Mike replies: I appreciate that you've expressed your opinion of this photographer, with one little cavil: I didn't say that he shouldn't be allowed to express himself and communicate artistically. I just said I would no longer be part of his audience. It's not up to me to convict him of anything, but I do think it's wrong to mistreat a child the way he described.
Keith: "A number of years ago I was reading Barbara Ehrenreich's Nickle and Dimed: On (Not) Getting by in America. I found the book to be an intriguing, thought-provoking, and well-researched work on the challenges of the many unfortunate people who are trapped in a low income existence, and the rigged socio-economic platform that keeps them there. About halfway through the book I read the passage where the author casually mentions that she is an atheist. Having been raised in a very conservative Christian (Southern Baptist and Republican) family and community, I was stunned by the author's admission, and dismayed that I had supported an atheist by purchasing her book with my discretionary income. I immediately closed the book and laid it aside for a couple weeks.
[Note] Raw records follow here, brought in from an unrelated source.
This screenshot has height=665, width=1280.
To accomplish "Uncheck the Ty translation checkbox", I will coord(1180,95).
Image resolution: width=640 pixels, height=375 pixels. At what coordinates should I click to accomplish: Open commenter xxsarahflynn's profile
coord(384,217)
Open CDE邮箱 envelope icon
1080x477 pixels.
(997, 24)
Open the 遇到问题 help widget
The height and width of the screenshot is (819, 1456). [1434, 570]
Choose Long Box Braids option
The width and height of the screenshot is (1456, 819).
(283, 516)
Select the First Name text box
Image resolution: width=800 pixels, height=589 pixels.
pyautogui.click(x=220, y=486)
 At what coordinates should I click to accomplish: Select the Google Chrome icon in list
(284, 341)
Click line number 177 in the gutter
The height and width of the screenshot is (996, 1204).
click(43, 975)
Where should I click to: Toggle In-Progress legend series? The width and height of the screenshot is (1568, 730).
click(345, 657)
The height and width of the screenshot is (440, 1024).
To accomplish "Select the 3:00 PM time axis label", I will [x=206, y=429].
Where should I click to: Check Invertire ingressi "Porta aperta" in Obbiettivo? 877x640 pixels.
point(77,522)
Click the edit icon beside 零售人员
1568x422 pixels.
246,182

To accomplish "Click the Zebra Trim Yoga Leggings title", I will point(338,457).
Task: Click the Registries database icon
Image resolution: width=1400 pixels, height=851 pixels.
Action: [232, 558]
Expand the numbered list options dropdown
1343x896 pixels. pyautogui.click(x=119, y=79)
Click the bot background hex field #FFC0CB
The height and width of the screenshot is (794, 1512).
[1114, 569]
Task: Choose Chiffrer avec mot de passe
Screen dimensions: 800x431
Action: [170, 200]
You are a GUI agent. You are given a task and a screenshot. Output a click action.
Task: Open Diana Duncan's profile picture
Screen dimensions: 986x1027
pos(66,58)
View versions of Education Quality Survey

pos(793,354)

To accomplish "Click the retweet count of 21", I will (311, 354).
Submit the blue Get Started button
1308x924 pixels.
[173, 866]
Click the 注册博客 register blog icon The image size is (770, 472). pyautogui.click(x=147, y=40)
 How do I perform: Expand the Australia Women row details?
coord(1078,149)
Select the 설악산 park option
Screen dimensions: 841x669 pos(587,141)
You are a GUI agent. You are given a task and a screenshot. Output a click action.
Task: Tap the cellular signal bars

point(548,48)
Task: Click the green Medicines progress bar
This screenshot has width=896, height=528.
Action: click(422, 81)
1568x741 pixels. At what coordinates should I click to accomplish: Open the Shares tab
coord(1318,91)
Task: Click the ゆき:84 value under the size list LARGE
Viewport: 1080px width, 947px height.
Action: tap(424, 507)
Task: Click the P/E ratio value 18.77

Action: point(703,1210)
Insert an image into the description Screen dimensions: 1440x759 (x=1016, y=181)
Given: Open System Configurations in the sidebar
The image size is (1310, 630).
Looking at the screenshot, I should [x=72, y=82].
"As the initial shock subsided and I pondered over my initial reaction, it occurred to me that the fact that the author was an atheist did not change the value of the content in the book. I picked up the book and continued where I had left off. Reflecting on my thoughts after completing the book revealed two things. First, it reinforced my concern of the pitfalls of properly regulated capitalism (whatever that may be), which can become a runaway freight train that can create an imbalance in wealth distribution. But more importantly, it became a turning point for me in that I realized that we do not have to agree with or condone an individual's personal morals or actions in order to recognize and learn from the value of their contributions. The content and delivery of 'Bill Cosby—Himself' is no less funny or brilliant now than when he first created it. Our perception and appreciation of the creator may influence our interpretation of the work, but it does not change the objective strength of the content."